L'ostacolo è, appunto, il costo: si prevedono minori incassi erariali per 2 miliardi, (il che vuol dire, evidentemente, che un po' di tasse comunque vengono pagate), che potrebbero essere compensate proprio con l'emersione del nero. Cioè, tutti quelli che finora non hanno pagato dovrebbero ravvedersi, a fronte delle minori imposte, e mettersi a pagarle. Dato che al ministero dell'Economia nessuno è tanto naïf da pensare che questo avvenga spontaneamente, la contropartita è un'intensificazione dei controlli.

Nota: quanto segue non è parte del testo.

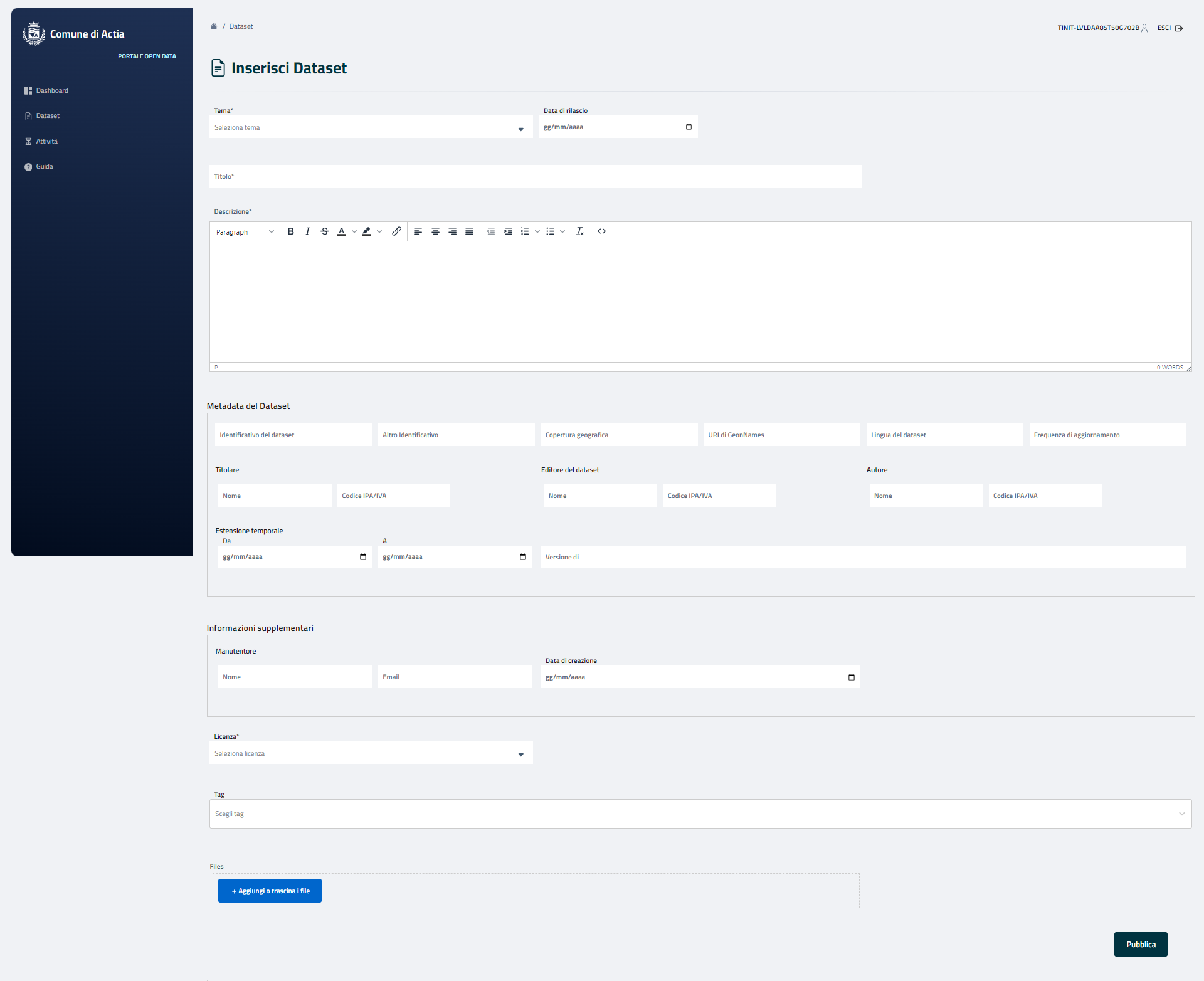The image size is (1204, 981).
Task: Click the Pubblica button
Action: point(1140,945)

Ma verrebbe da fare un paio di domande al ministero: considerando che i contratti di locazione sono registrati e accessibili online e che ormai da anni sono state acquisiti da Sogei le intestazioni dei contratti di gas, elettricità e telefono, perché si pone ancora il problema dei controlli, che potrebbero semplicememte essere avviati con un click? Oppure le leggi degli anni scorsi sono rimaste lettera morta e se ne chiedono di nuove ed ennesime?
E ancora, come si pensa di far emergere gli affitti in nero se non si concede un bonus fiscale agli inquilini, creando un serio conflitto d'interessi? Lo sconto previsto nella Finanziaria 2008 è infatti di 150 euro per i redditi da 15 a 30mila euro: è un primo passo, ma chi ha un reddito del genere non paga certo affitti da capogiro, proprio quelli che più facilmente vengono sottratti all'Erario.

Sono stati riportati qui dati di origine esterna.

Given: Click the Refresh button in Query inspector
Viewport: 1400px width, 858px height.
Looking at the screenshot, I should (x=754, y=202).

Ma la ragione dell'evasione va cercata soprattutto nel mercato: se un proprietario ha investito una somma ragguardevole, spesso tutti suoi risparmi, per comprare un alloggio da mettere a reddito, in una situazione di mercato che non esiterei a chiamare drogato, data la bassa qualità degli immobili nei centri medio-grandi, cercherà di ritrarne una buona redditività. Ebbene, anche se un bilocale costa 150mila euro e se ne vuole ricavare un 5% netto, nonostante un affitto da strozzinaggio di 650-800 euro (e stiamo parlando delle periferie!), è lapalissiano che il Fisco non entra nei conti.
Avere incentivato senza discrimine l'acquisto dell'abitazione principale, costringendo milioni di inquilini, dal 1978 a oggi, a diventare proprietari, è servito soprattutto a far lievitare i prezzi e a bloccare la mobilità dei cittadini. Che ora si pensi di agire sulla leva fiscale premendo solo sui proprietari, senza alleviare il peso dell'affitto per gli inquilini, vuol dire non avere compreso la complessità del problema del disagio abitativo.